Auf Grund der Corona-Pandemie wurde nun das Ende der Über­gangs­frist für die meis­ten Pro­dukte bei der Ein­füh­rung der neuen MDR von ursprüng­lich 26.5.2020 um ein Jahr ver­scho­ben. Die Euro­päi­sche Kom­mis­sion hat die­sen Beschluss gefasst, um die Mit­glied­staa­ten, Gesund­heits­ein­rich­tun­gen und die Wirt­schaft bei der Beschaf­fung von bestimm­ten Medi­zin­pro­duk­ten nicht mit den neuen, stren­ge­ren Rege­lun­gen zu belas­ten. „Eng­pässe oder Ver­zö­ge­run­gen bei der Zer­ti­fi­zie­rung und beim Inver­kehr­brin­gen wich­ti­ger Medi­zin­pro­dukte sind im Moment keine Option“, erklärte EU-Kommissionsvizepräsident Mar­ga­ri­tis Schi­nas.

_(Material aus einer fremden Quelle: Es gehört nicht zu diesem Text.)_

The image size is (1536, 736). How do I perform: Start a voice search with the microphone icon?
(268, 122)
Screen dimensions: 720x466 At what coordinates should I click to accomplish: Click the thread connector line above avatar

Im Ver­gleich zur bis­he­ri­gen MDD gibt es bei der MDR meh­rere Ände­run­gen:

  • eine wei­ter gefasste Defi­ni­tion für Medi­zin­pro­dukte
  • die Neu­ord­nung der Klas­si­fi­zie­rung und damit der zwin­gen­den Ein­schal­tung einer „Benann­ten Stelle“
  • die Zuord­nung der Pro­dukte mit ein­deu­ti­ger Pro­dukt­num­mer (Uni­que Device Iden­ti­fi­ca­tion, UDI)
  • in der euro­päi­schen Medizinprodukte-Datenbank (Euda­med).